Saturday, July 4, 2009

What's the Matter with Kansas?, by Thomas Frank


Book 28

It is no secret that my politics are sometimes confused. I have been known to vote for people because I just them better. My initial dislike of Bill Clinton was really dislike of his wife. So…as fickle as the next lazy American. On top of that, I was raised in Cook County, where politicians were either part of the Chicago machine or they were Republicans. So we were Republicans.

My father, who is the very definition of the lily-livered, East Coast hippie/yuppie, called himself an Independent. But he voted for Republicans the entire 20 years he lived in Cook County.

But for the past several years, I have listened to the Republicans and wondered what in the hell has happened. So I read, What’s the Matter with Kansas?, by Thomas Frank.

Frank isn’t exactly talking about me – voting for Republicans even when I believe rather strongly in a woman’s right to choose and a homosexual’s right to marry. He is talking about the working class and small farmers in Kansas, once a “hotbed of radicalism” and wondering how they all became Republicans when to do so is absolutely opposed to their economic interests.
The answer is, in a word, backlash.

The entire time I was reading this, I remembered Michael Douglas giving a speech in the press room in the film The American President. He said that the other guy was only interested in “Two things..making you afraid of it and telling you who’s to blame for it.” Apparently, a bunch of really rich old men have picked up this mantle of conservatism, knowing that they are never going to win back Roe v. Wade, to hoodwink the masses into voting to make them richer. The fact that they are never going to win back Roe v. Wade means they will forever be the individualistic underdogs. They will be forever under attack by the haughty Ivy league types, and that suits their purpose just fine.

A lot of time is spent in this book on the abortion issue. I was fascinated because I remember voting for Bush I in 1992, mostly because I didn’t like Bill Clinton. I was asked several times how I could do such a thing when President Bush was against abortion. First, I would make a joke about how Barbara would never let him cross the rhetorical line, then I would say something like, “The Supreme Court has already ruled. No one is going to take away my right to choose, so I will not be making this an issue when I vote.”

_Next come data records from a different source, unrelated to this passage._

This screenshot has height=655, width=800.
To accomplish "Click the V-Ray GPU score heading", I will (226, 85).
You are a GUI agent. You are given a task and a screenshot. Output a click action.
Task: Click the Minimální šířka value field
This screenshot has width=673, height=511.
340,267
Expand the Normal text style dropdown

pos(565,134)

That was sincere. Arrogant, but sincere. What I didn’t realize at the time is that people have found ways to chip away at Roe v. Wade. It took 30 years, but the court swung in the other direction and limits have been placed. I’m not saying that there isn’t a point in a pregnancy where it is just too late to change one’s mind. I’m not making a statement on whether that point should or shouldn’t be legislated. I’m saying that I don’t think those lawsuits were making an honest effort to find the line. I think they were just trying to chip away at Roe v. Wade.

Anyway. The theory is that the way the Republicans pulled off this coup was to stop talking about economics per se and create an anti-intellectualist class war. By the end of the book, the argument was getting heavy handed, but I am buying it. Frank makes a bunch of interesting points, but one stand out: He says that if you ask the Democrats how it happened, they will say that it is really just racism by another name. Frank disagrees. Kansas isn’t racist, he says. They don’t care a thing about race, as long as one goes to the right church.

This week, I read this book and watched three poli-sci lectures on Academic Earth. I must go back to the novels now.